Records supplied »
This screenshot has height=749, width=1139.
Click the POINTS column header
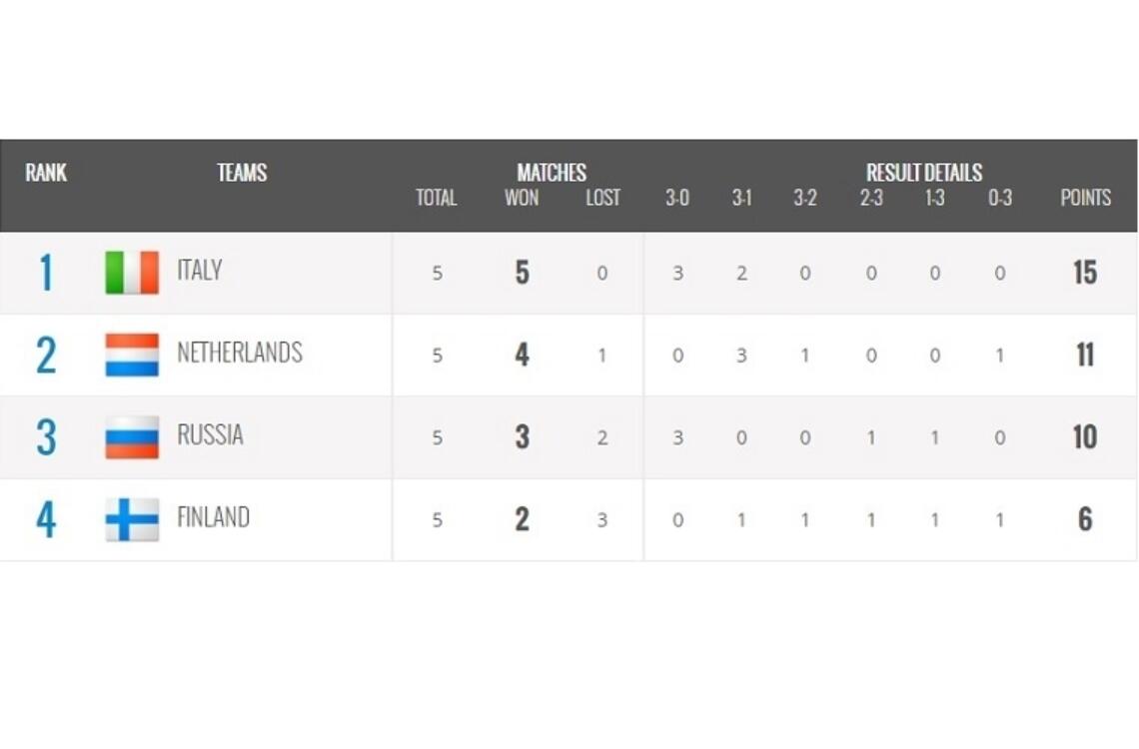pos(1085,198)
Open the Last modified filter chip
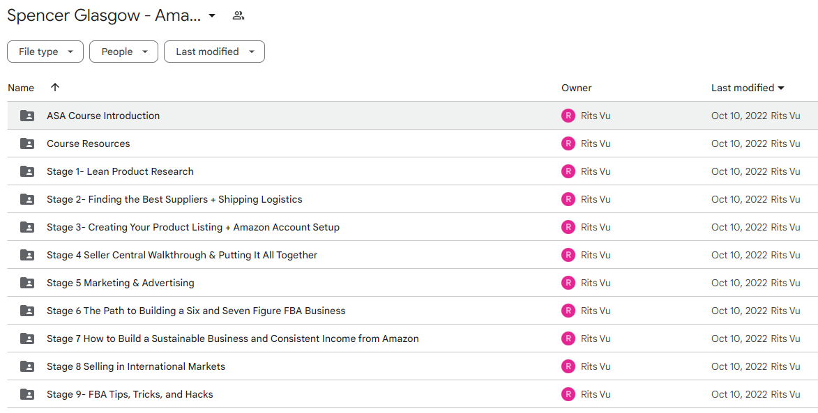The image size is (818, 413). coord(214,52)
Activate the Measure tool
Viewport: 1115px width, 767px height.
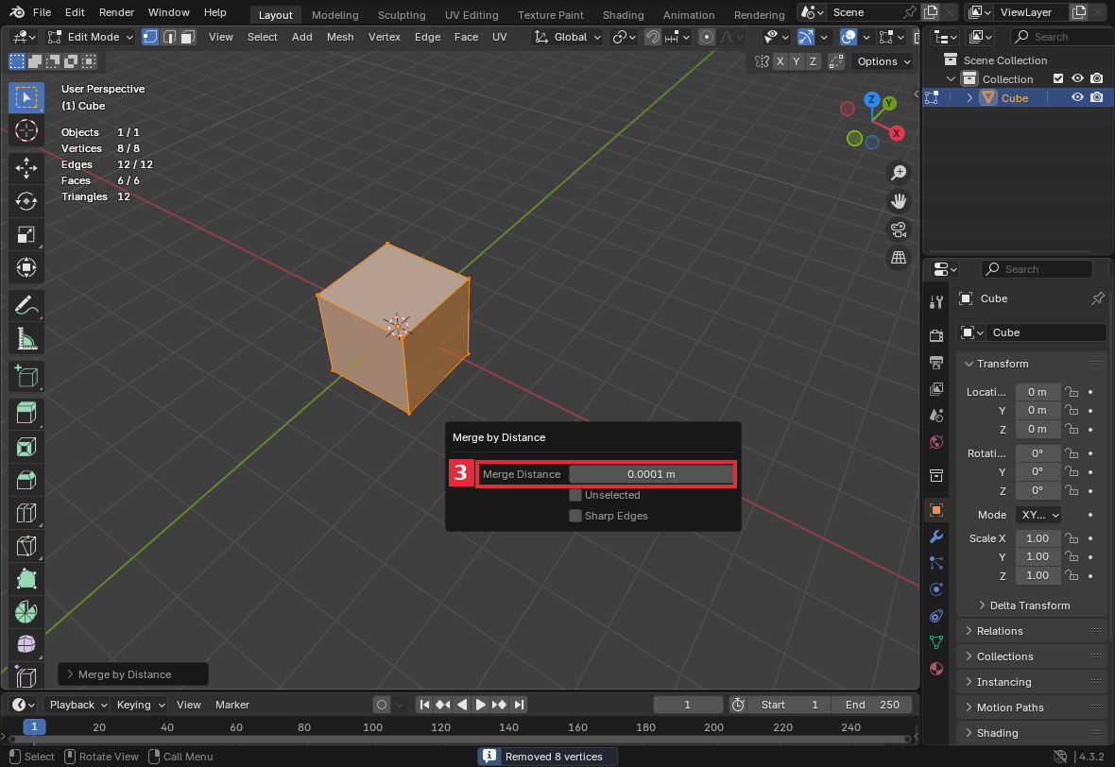pyautogui.click(x=26, y=340)
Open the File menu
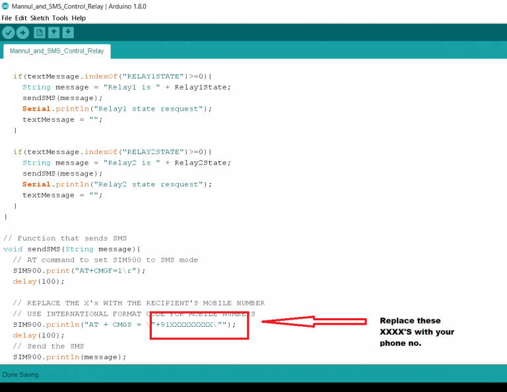This screenshot has width=507, height=392. (7, 18)
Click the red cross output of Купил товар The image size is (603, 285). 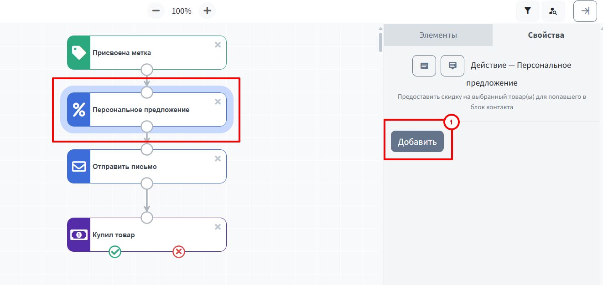click(179, 251)
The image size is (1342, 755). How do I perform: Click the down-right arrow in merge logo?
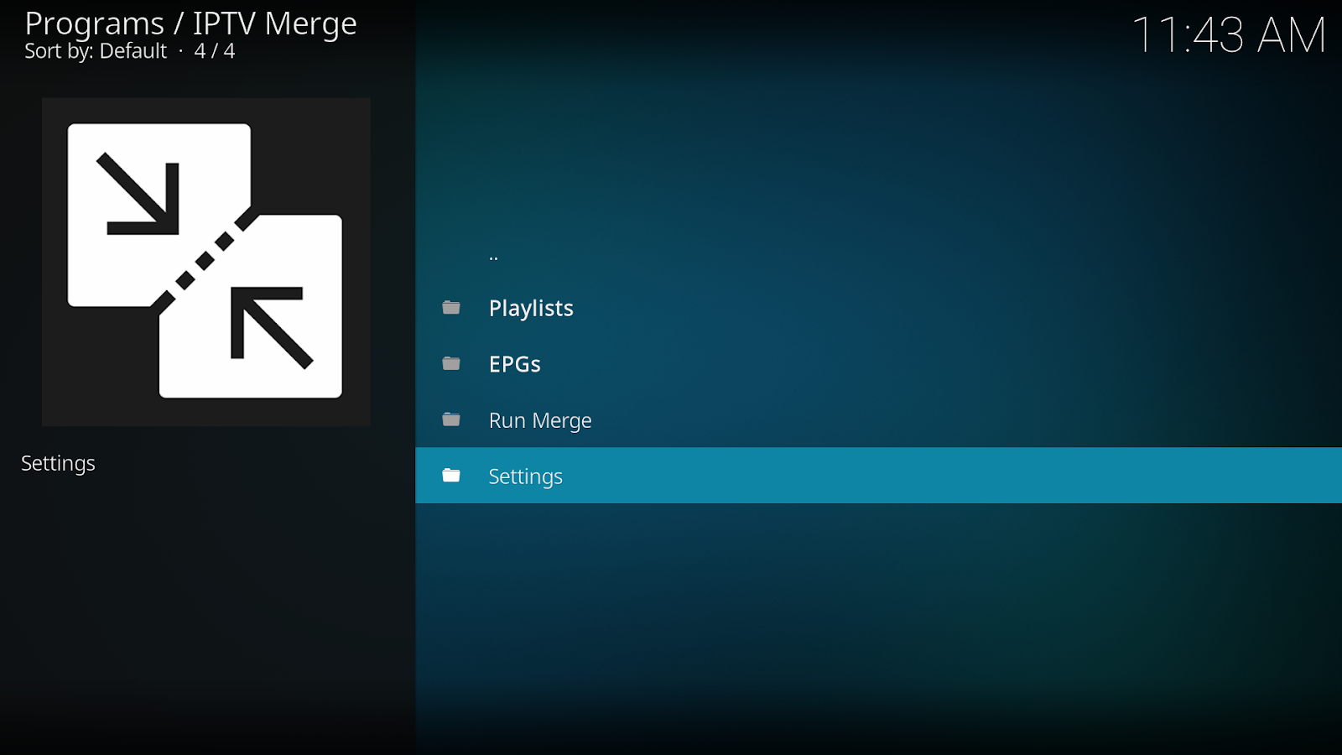tap(139, 194)
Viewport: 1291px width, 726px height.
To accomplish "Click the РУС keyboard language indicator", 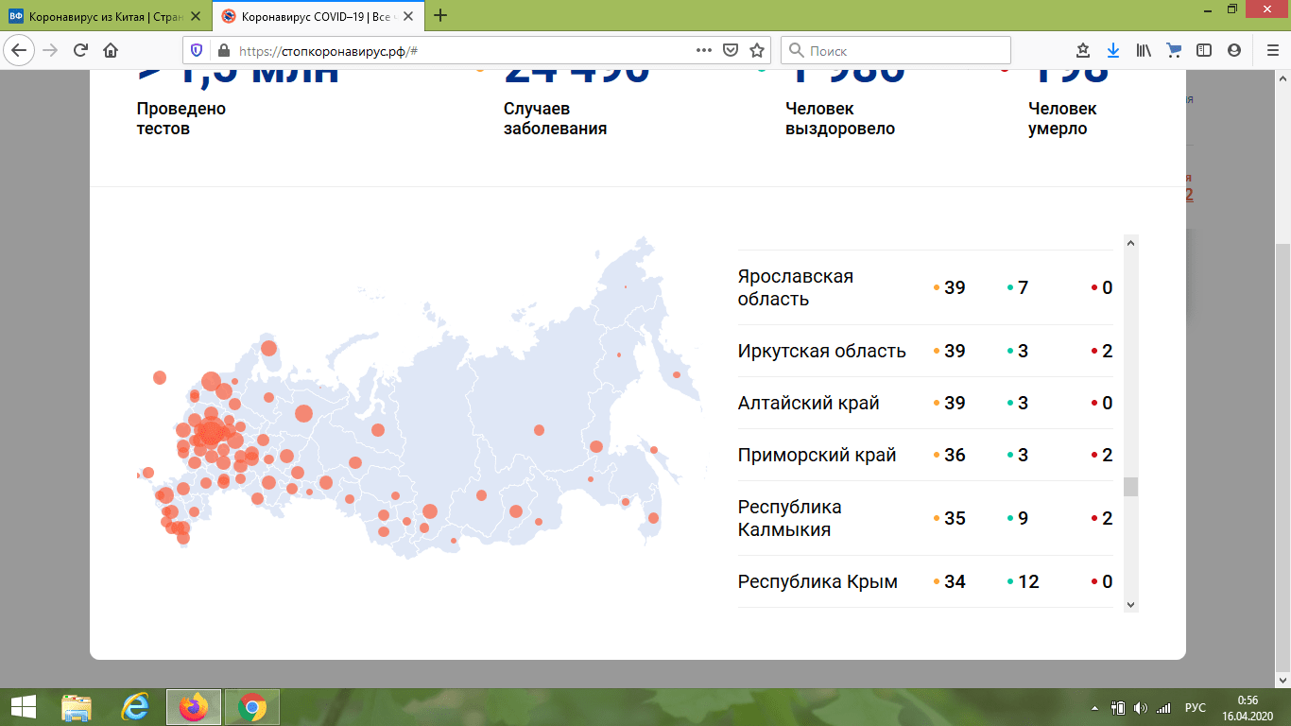I will [x=1196, y=707].
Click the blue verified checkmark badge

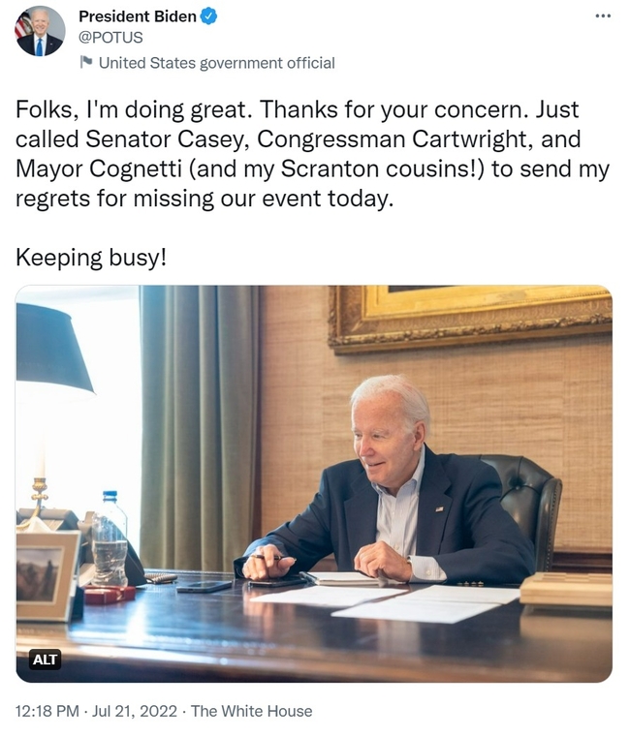[x=209, y=16]
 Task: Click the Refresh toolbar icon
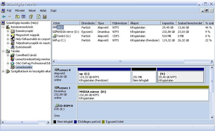38,17
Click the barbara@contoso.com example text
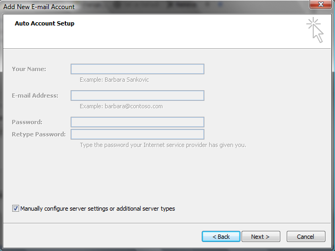 click(x=121, y=106)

Task statement »
All that is wanted is the lines from the one holding "Task: Click the Refresh toolbar icon" through the end of the material, duplicated exactly, with no pictures.

Response to the task »
 Task: Click the Refresh toolbar icon
38,17
Click the barbara@contoso.com example text
 click(x=121, y=106)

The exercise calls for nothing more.